Looking Below the Surface
This morning March same store sales were released with results that unanimously exceeded expectations across the board. While results in aggregate were amongst the strongest we’ve seen in years, inevitably there were several anomalies that stood out when we looked below the surface. A few interesting points:
- While the Easter shift positively benefitted almost every retailer by 200-500 bps, Costco was the only one to report that Easter was actually a negative for the month. Because the company is actually closed on Easter, the month had one less selling day this year vs. last. As a result, Costco will benefit in April while the rest of the retail universe bears the negative impact of the shift.

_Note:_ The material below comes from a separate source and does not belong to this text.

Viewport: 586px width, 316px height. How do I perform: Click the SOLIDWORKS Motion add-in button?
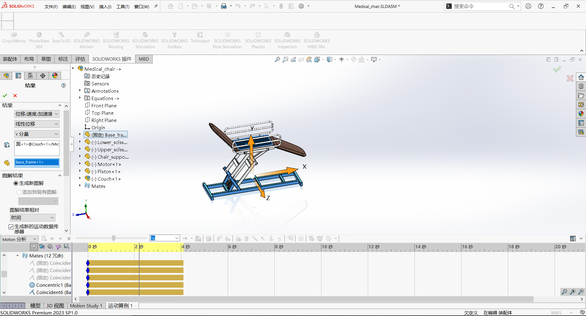point(87,40)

- Costco and BJ’s Wholesale both noted that TV sales were weak during the month. Costco cited weakness due to both deflation and negative unit sales.
- GPS comments were clearly focused on its success with recent merchandising initiatives, with management going the extra mile to explain that they saw underlying strength excluding the Easter shift. Interestingly, the company also noted that it will no longer comment on merchandising margin performance on a monthly basis. This comes as a result of the company’s key focus being on same store sales and topline growth now that margin driving efforts are largely complete. Clearly a shift from defense to offense.
- American Eagle Outfitters noted that tops priced under $20 were among the best performing categories in the store. Clearly value remains top of mind amongst the teen customer base. This was also evident in the strength we saw at ARO, and the lack of strength at Abercrombie and Fitch (even with gift card promos).
- “Conversion” was the buzzword of the day, with many retailers citing this as a key reason for strength. Traffic was up, but “conversion” was even stronger.
- JC Penney noted that its home categories were the weakest in the store and online. This is counter to trends we have seen out of TJX, ROST, KSS, BBBY, and WSM. Historically home has been a key category for JCP, but market share losses are becoming more evident as the overall health of the category appears to be consistently improving.
- Nordstrom noted that March marked the 7th consecutive month in a row of increased year over year traffic. It also posted one of the largest same store sales increases in department store history, with a 16.8% increase!
- Kohl’s stands out for the company’s geographic and merchandise consistency. All regions posted at least a high teens increase, while all categories registered a comp increase of 19% or more.
- Ross Stores noted that shoes and home remain the company’s best performing categories, with both increasing by 20% for the month. Dresses were also strong, increasing in the teens.
- Target’s commentary on strong apparel sales, up mid teens, is a large part of the reason behind the company revising earnings upwards by $0.10. Interestingly, the new guidance of $0.84 will take Q1 earnings to the highest non-holiday EPS ever recorded in company history. The prior peak was $0.82 back in 2Q08.
- Finally, it’s worth noting that ANF was one of the few companies that did not meet expectations for the month. We continue to wonder if management’s decision to severely cut back on inventory is now meaningfully holding back sales. Recall that management took markdowns on Spring goods before they even hit the floor (as well as diverted them to outlets) because they were unhappy with certain product.